OmicSelector: Available methods of feature selection and benchmarking.

Konrad Stawiski

Department of Biostatistics and Translational Research, Medical University of Lodz, Lodz, Poland (https://biostat.umed.pl)
konrad.stawiski@umed.lodz.pl

Marcin Kaszkowiak

Department of Biostatistics and Translational Research, Medical University of Lodz, Lodz, Poland (https://biostat.umed.pl)
Source: vignettes/metody.Rmd

metody.Rmd

The main purpose of OmicSelector is to give you the set of candidate features for further validation of biomarker study.
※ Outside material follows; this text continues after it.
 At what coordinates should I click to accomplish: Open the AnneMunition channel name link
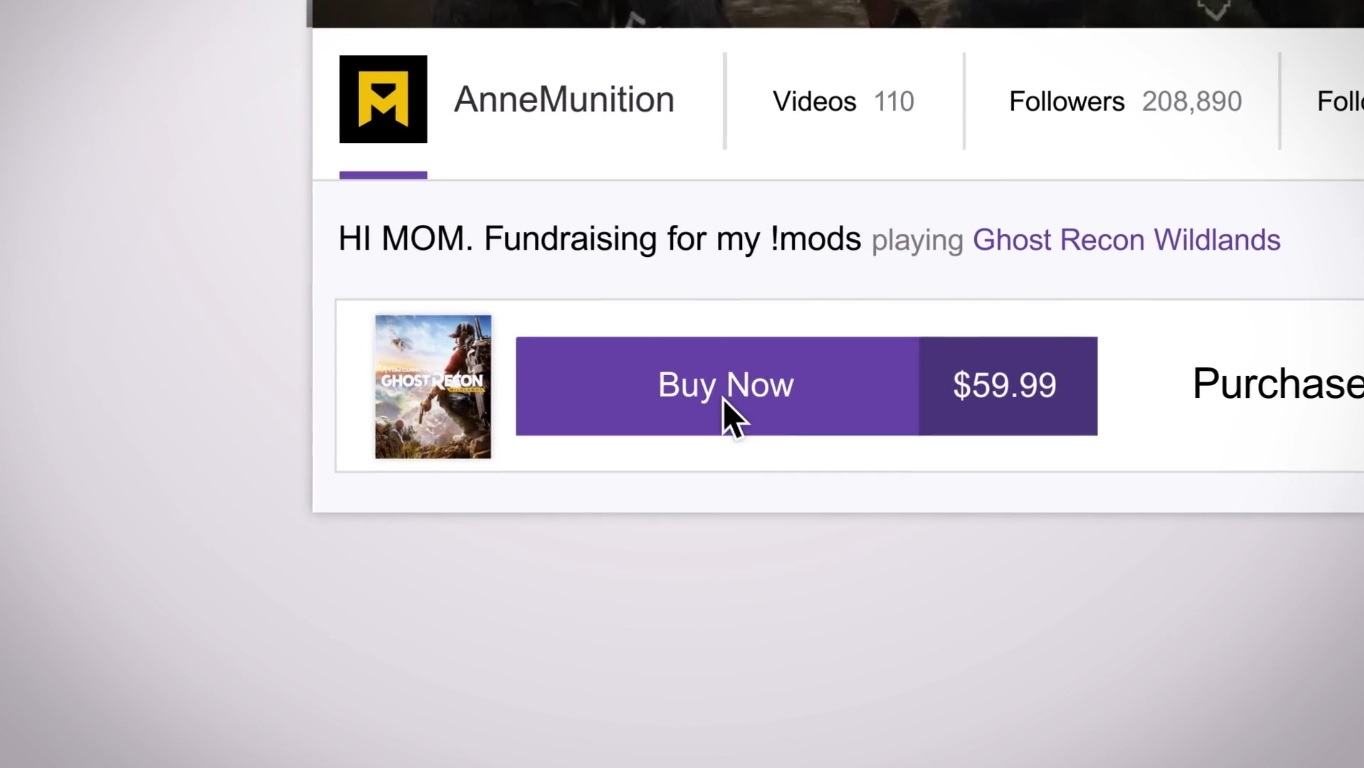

The package performs feature selection first. In the next step the sets of features are tested in the process called “benchmarking”. In benchmarking we test all of those sets of features (biomarkers) using various data-mining (machine learning) methods. Based on the avarage performance of sets in cross-validation or holdout-validation (testing on test set and/or validation set) we can sugesst which of the signatures (set of features) is have the greatest potential in further validation.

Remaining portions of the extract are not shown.